Rupert gets it exactly right. Poor frustrated Charlotte is left to look after and put up with her domineering mother, the other family members treat her like a doormat, she is made fun of by visiting relations. Even her mother (Gladys Cooper, excellent as ever) does not love her and bullies her - so of course, after the intervention of psychiatrist Claude Rains, she cannot accept the new svelte, confident Charlotte who returns after being the the most popular woman on the cruise (and what a camp fantasy that is...). What though is the nature of those unsuitable materials which mother found when moving Charlotte's items to a new bedroom she has designated for her? Charlotte however triumphs, with wonderful bon mots along the way: "Dora, I suspect you are a treasure" to the nurse Mary Wilkes; and "let's not linger over it" when breaking off her engagement to the very solid beau that mother approves of, but whom she does not love. She will be happy with those stolen hours with married man Jerry, and looking after his unhappy daughter.
Directed by gay Irving Rapper its certainly a timeless favourite, as good as my other two favourite Bette's: THE GREAT LIE (where we have nice Bette with superbitch Mary Astor) and OLD ACQUAINTANCE with Bette at her most brittle with that fabulous apartment (with devoted housekeeper) in wartime New York, and her on-going rivalry with flouncy Miriam Hopkins. Noble Bette sends away Miriam's husband - the man she loves - and then has a silver streak in her hair for the later third act.

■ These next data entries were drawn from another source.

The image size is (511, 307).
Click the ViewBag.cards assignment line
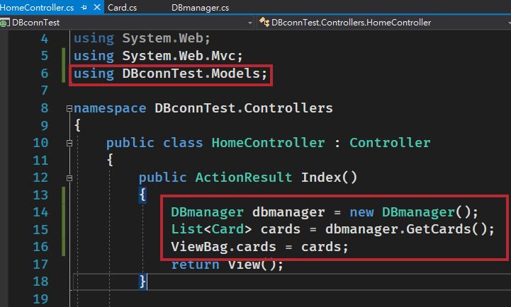tap(259, 247)
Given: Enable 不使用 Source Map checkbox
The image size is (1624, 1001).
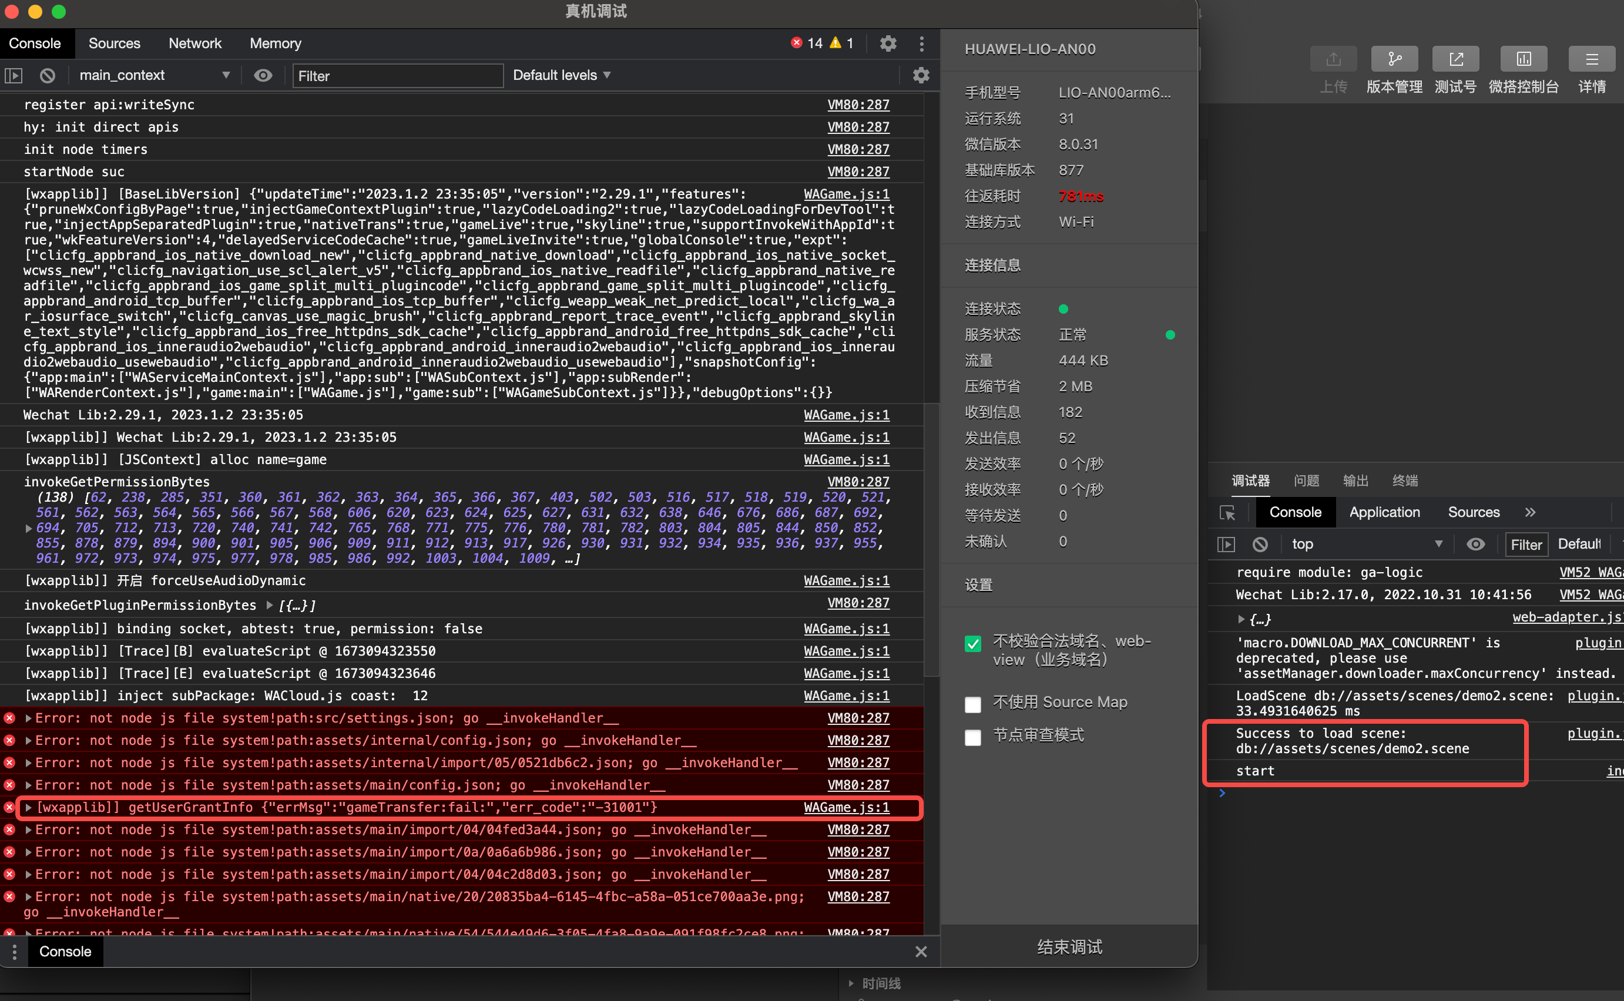Looking at the screenshot, I should (972, 704).
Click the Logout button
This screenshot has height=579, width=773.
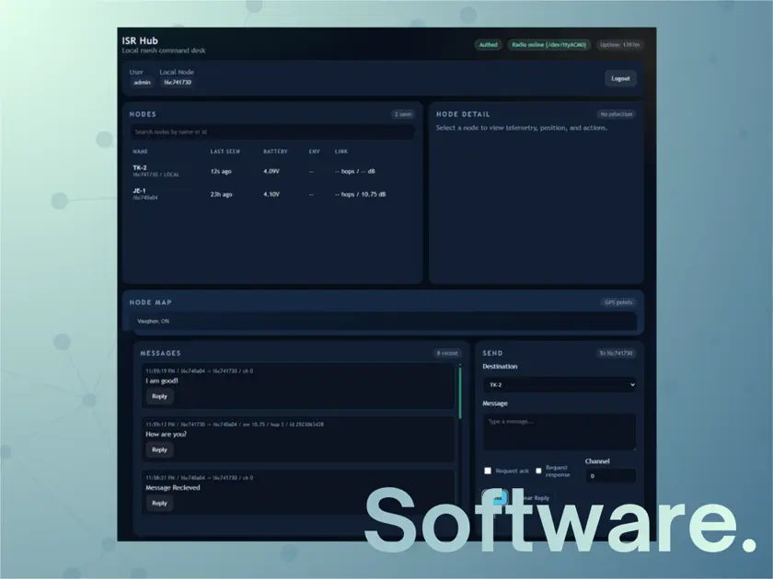coord(619,78)
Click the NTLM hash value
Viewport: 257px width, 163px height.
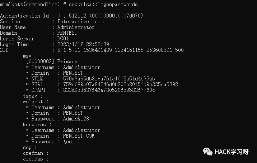(x=109, y=79)
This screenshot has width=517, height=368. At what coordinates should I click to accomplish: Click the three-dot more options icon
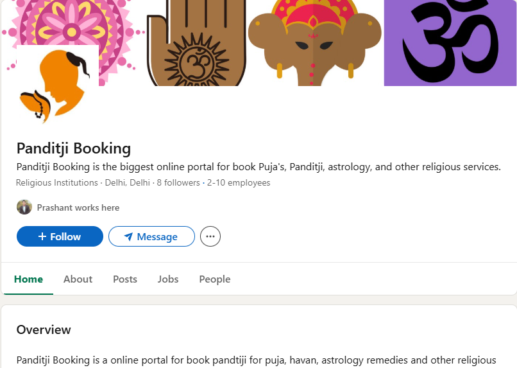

My other particular '40s favourite is David Lean's THIS HAPPY BREED, as scripted by Noel Coward: his paen to the British spirit during wartime as we focus on ordinary working class folk, the Gibbons family - Frank and Ethel, together with daughter Queenie and son Reg, mother in law and spinster sister Sylvia. It follows the era between the wars as the Gibbons move to a new house in Clapham, the period detail is perfect as we follow their family life, its joys and pain. We focus on Queenie, the wayward daughter, who spurns the stifling nature of conventionality, and flees. Perhaps Coward writing as a closeted gay man in the '40s saw Queenie as a substitute gay man: forever sniping at the others and being dissatisfied with suburbia, until she runs off with an unsuitable man and is estranged from the family for years, as the mother will not forgive her. Finally decent John Mills brings her home,having married her and Queenie redeems herself and is accepted back into the fold. Its a superior tear-jerker, with great comedy moments by Amy Vaness as grumpy mother-in-law forever bickering with Alison Legatt's Sylvia. Needless to say Celia Johnson is superlative as ever as Ethel - its as good a performance as hers in BRIEF ENCOUNTER. Kay Walsh of course is also perfect as Queenie. Like THE WAY TO THE STARS its a perfect entertainment for wartime Britain.